Joseph Faro (fl. 1694–1696, last name occasionally Farrell, Firra, or Faroe) was a pirate from Newport active during the Golden Age of Piracy, primarily in the Indian Ocean. He is best known for sailing alongside Thomas Tew to join Henry Every’s pirate fleet which captured and looted the fabulously rich Mughal ship Gunsway.

History 
In 1694 a number of Newport pirate vessels prepared to set sail with Tew, among them Joseph Bankes’ barque Portsmouth Adventure. Bankes (or Banks) transferred his commission to Joseph Faro, who captained the 90-ton 6-gun Portsmouth Adventure with a crew of 60. Among his crew was future pirate captain Dirk Chivers.

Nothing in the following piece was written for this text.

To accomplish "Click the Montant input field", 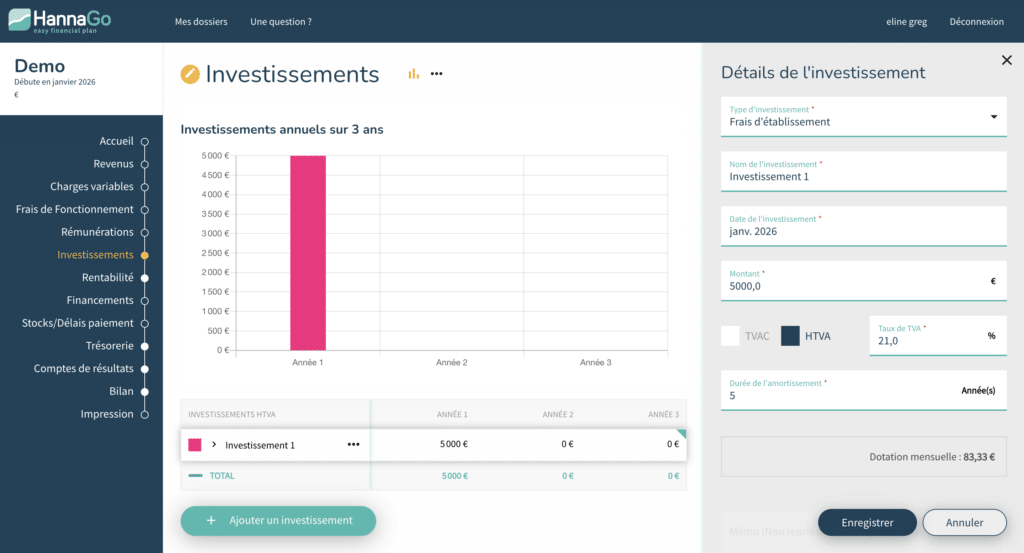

After nearly a year on voyage, in 1695 Tew, Faro, and three other captains (William Mayes, Richard Want, and Thomas Wake) joined up with Every and his ship Fancy and waited for the Mughal's treasure-laden convoy. Most of the convoy escaped, but the Gunsway and her escort Fateh Mohammed were straggling behind and after a protracted fight was overtaken and brutally looted by Every and his crew. Tew had been killed during the battle while Want and Wake's slower ships were left behind. Only Faro and Mayes arrived in time to help Every, but Every denied Faro and his crew a full share of the vast riches, claiming they had never joined in the fighting.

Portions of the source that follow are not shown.